Guest of Honour at opening of Gabia's first Deaf club

DEAF LIVES IN GAMBIA

Gambian Sign Language (GSL) is a new language for Deaf people in Gambia; it was founded in 2001. Before 2001, they used their own language to communicate with each other. Most countries in West Africa, e.g. Senegal, Ghana, Nigeria, etc, use American Sign Language (ASL). Gambia believes that it is important for them use their own native sign language and they don’t want ASL to take over from GSL. Today, the GADHOH (Gambian Association of the Deaf and Hard of Hearing) has several Deaf Sign Language teachers and they organise regular meetings and invent new signs for different words. They explain to the artist what these new signs look like and he draws them in the books on GSL. At the moment they have books 1, 2, 3 and 4 in Gambian Sign Language.

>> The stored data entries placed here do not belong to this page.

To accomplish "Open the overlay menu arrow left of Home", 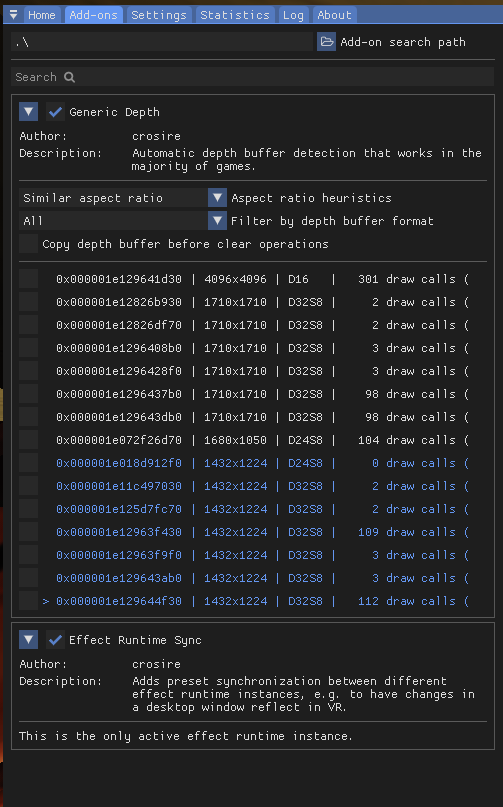I will point(13,15).
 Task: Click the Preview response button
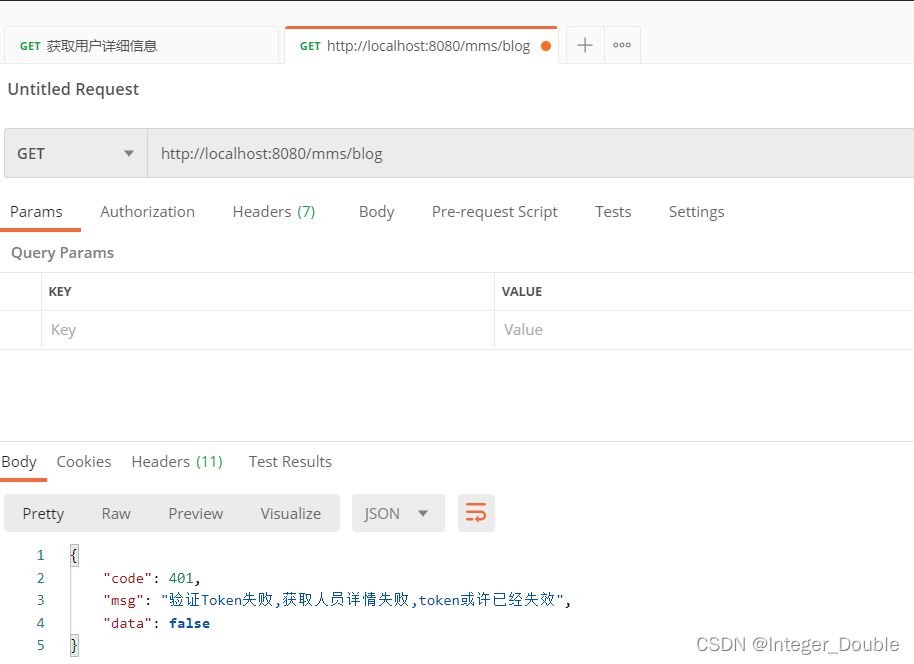(195, 512)
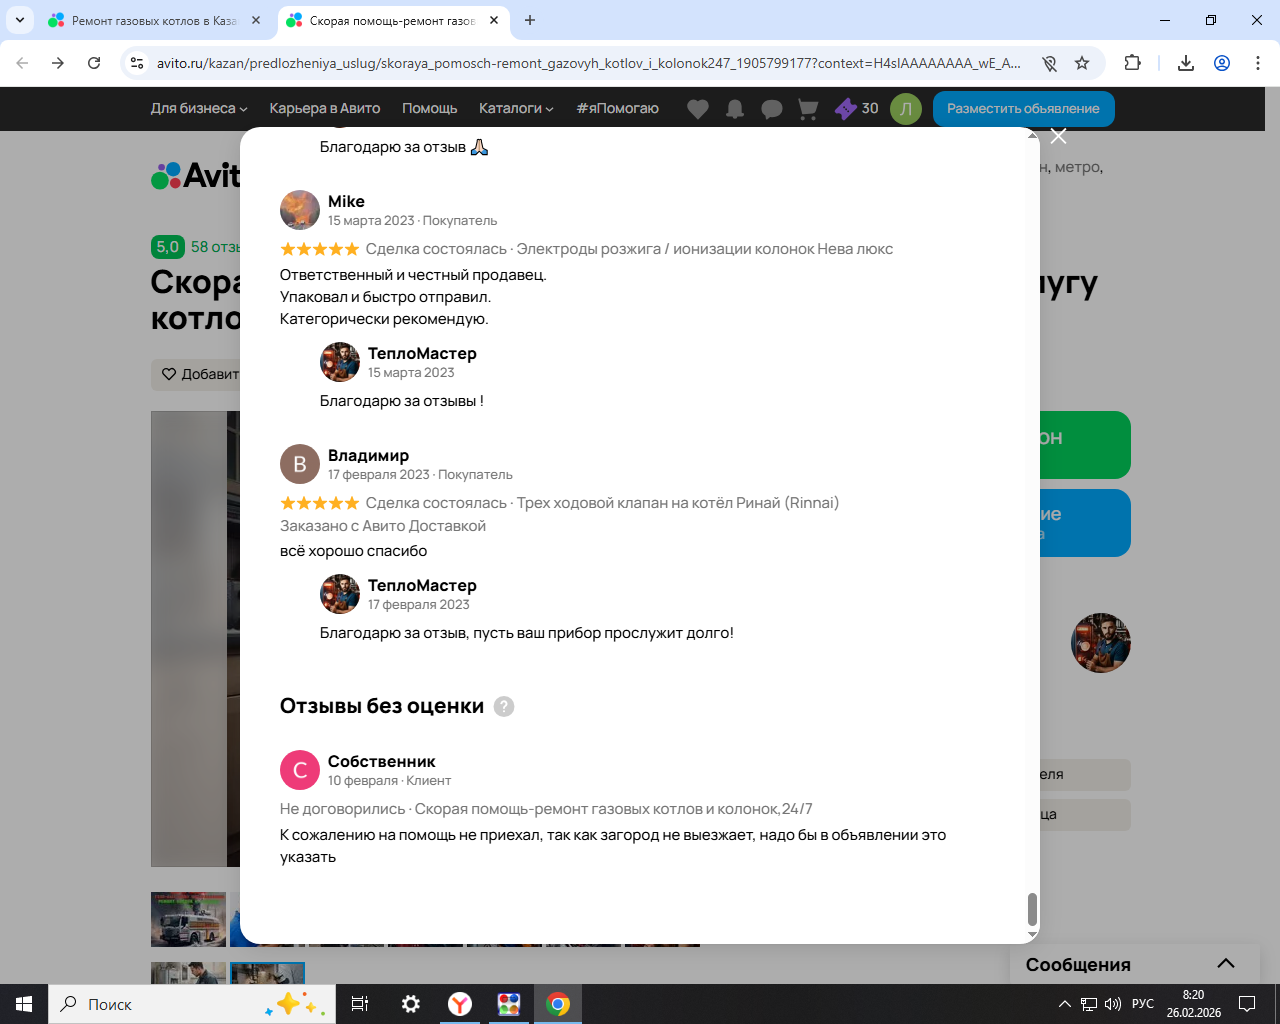Viewport: 1280px width, 1024px height.
Task: Bookmark this page with star icon
Action: (x=1082, y=63)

Almost no sign language is used outside Kombos. It is often assumed by families of Deaf people, who have had no access to education, that they have learning difficulties and not language difficulties so their problems go unrecognised. Some families have developed their own familial signs, but generally Deaf people are only communicated with on a very cursory basis.

I was honoured to open their very first Deaf club and it is now running successfully. It is very popular and everyone wants to join. Some parents do not know of a Deaf club and they think it’s a place where boys and girls mix. Some disapprove of the idea of their daughters mixing with members of the opposite sex. So, many young females would lie to their parents saying they were going to a meeting in GADHOH instead of the Deaf Club. It is really difficult for the parents, as they do not know anything about Deaf culture.

GADHOH (Gambian Association of the Deaf and Hard of Hearing)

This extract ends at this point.